• WHAT YOU ARE ASKED TO DO: Every record must appear in your copy exactly as written, with no pictures.

• Saved data entries:
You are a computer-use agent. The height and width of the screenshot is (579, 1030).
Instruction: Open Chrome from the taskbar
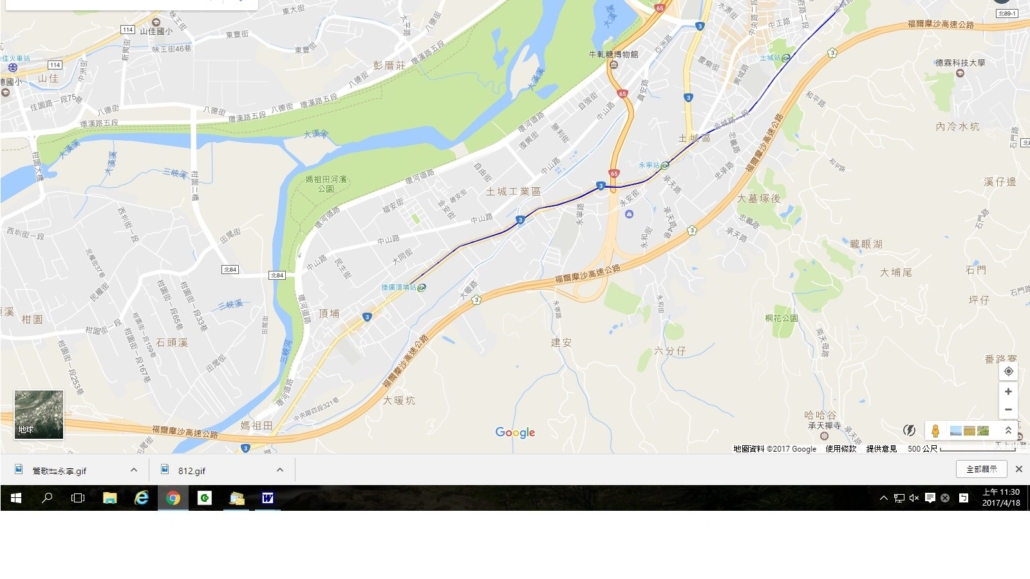(x=173, y=498)
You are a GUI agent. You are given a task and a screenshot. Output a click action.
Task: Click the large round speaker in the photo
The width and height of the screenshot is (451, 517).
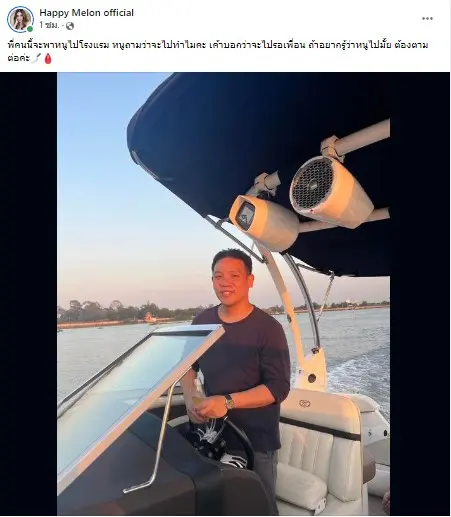[330, 192]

• ANSWER AREA:
You are a computer-use agent. The height and width of the screenshot is (579, 1030).
Instruction: Open Chrome from the taskbar
(x=173, y=498)
You are a GUI agent. You are given a task and a screenshot. Output a click action.
Task: Click the large round speaker in the photo
The width and height of the screenshot is (451, 517).
[330, 192]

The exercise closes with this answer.